Selain itu, fintech menggaet investor baik individu maupun institusi untuk bisa memberikan pinjaman. Oleh karena itu, pelaku usaha di sektor ini harus mempertimbangkan imbal hasil yang menarik minat investor.
Meski begitu, Bima menilai bahwa jarak antara imbal hasil berinvestasi di deposito dengan di fintech lending sangat jauh. “Andaikan bunga fintech turun 5%, perbedaannya masih lebar,” kata dia kepada Katadata.co.id, Senin (18/10).

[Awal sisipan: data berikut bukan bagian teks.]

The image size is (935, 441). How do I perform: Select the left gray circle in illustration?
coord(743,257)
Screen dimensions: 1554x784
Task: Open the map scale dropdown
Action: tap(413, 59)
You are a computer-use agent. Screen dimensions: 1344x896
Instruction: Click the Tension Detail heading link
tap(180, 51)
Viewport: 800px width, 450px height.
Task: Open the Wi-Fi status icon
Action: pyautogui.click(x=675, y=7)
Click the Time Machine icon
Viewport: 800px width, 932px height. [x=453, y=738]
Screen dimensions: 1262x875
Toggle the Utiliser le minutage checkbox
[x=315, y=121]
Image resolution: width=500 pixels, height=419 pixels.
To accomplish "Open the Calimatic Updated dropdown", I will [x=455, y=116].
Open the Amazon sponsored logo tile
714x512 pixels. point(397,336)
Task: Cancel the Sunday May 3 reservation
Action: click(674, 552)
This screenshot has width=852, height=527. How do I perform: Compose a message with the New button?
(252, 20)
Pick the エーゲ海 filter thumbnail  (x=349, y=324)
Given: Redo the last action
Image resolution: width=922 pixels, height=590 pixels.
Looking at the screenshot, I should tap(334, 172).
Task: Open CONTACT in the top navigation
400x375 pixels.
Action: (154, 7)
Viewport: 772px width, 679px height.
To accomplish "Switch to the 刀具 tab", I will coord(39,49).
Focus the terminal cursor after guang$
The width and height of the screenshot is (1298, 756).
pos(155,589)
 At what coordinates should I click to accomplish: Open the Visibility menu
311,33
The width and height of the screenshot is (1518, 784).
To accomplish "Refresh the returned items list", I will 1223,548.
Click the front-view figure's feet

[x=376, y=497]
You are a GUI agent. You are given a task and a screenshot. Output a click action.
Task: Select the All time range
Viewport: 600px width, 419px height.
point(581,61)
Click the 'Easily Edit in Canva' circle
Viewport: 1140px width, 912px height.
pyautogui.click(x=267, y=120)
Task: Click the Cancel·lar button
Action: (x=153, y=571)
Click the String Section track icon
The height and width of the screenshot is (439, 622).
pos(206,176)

Faktor lainnya yakni sektor pinjaman. “Bunga ini kan mahal karena banyak (pemain) yang masuk ke pinjaman personal guarantee untuk keperluan konsumsi,” kata dia. “Ini artinya, OJK harus tegas membatasi fintech yang masuk ke sektor pinjaman konsumsi.”
Ia mencatat, sebanyak 65% pinjaman fintech untuk keperluan konsumsi.
Faktor lainnya yaitu pengelolaan risiko kredit. AFPI memiliki pusat data yang disebut pusdafil, yang memungkinkan anggota mengecek peminjam ‘nakal’.
Pusdafil akan menyaring para peminjam, sehingga mengetahui fintech mana saja yang sudah dipinjam dan jumlah nominal pinjaman. Dengan demikian, potensi gagal bayar bisa diketahui.